[Start]
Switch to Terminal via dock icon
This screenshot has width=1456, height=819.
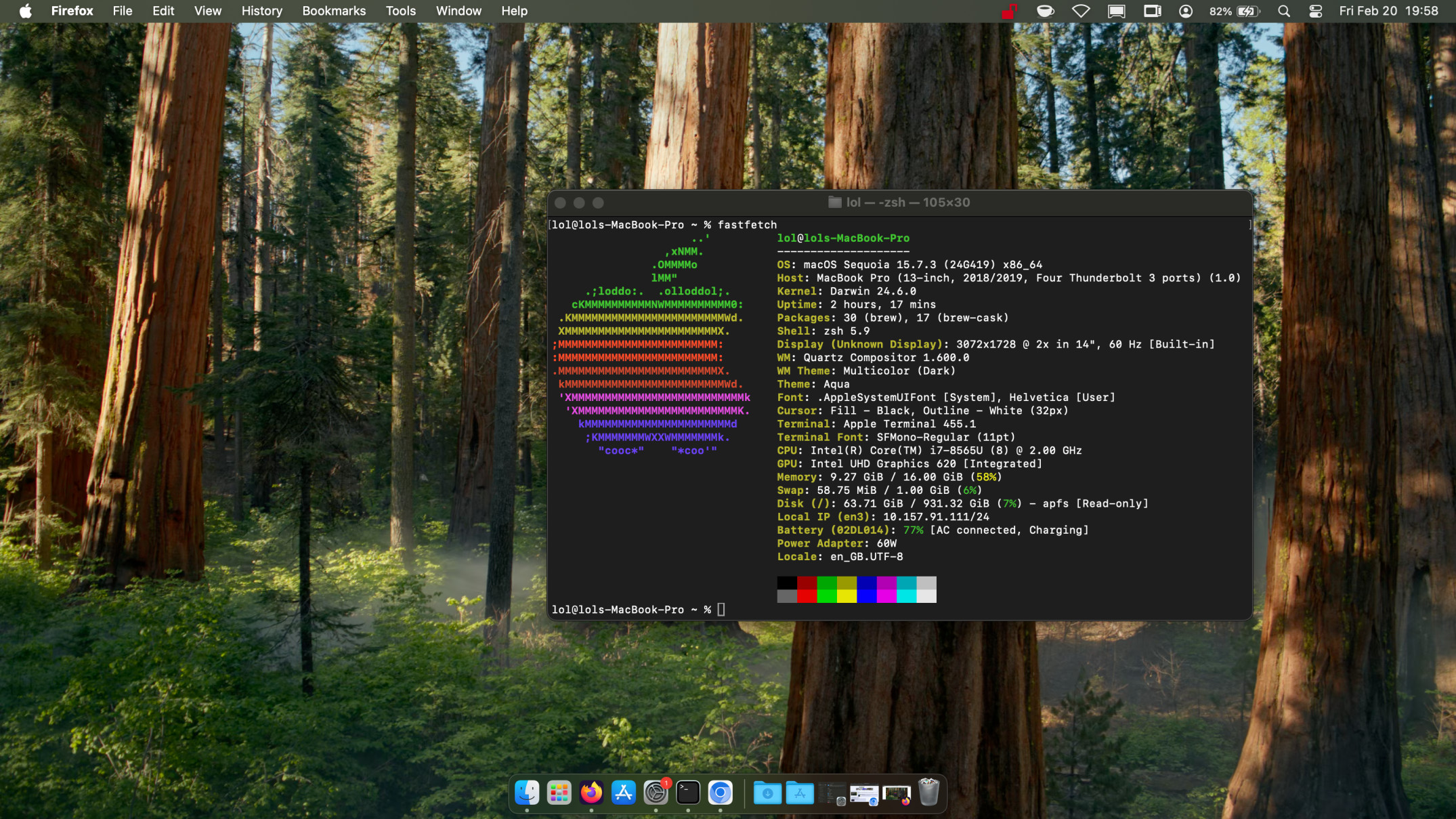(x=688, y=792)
[End]
[Start]
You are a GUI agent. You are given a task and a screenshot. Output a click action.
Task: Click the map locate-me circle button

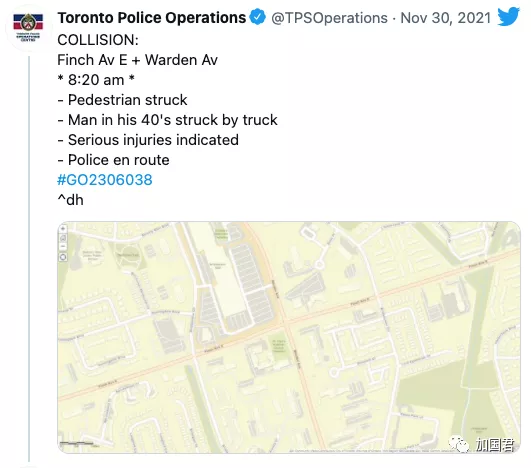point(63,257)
[End]
• Set problem
Reproduce the entries from the line containing "Switch to Terminal via dock icon" down to the line containing "(x=688, y=792)", with "Terminal" changed to "Finder" and everything else unchanged. Omit the pictures.

• Response to this exercise
Switch to Finder via dock icon
This screenshot has width=1456, height=819.
(x=688, y=792)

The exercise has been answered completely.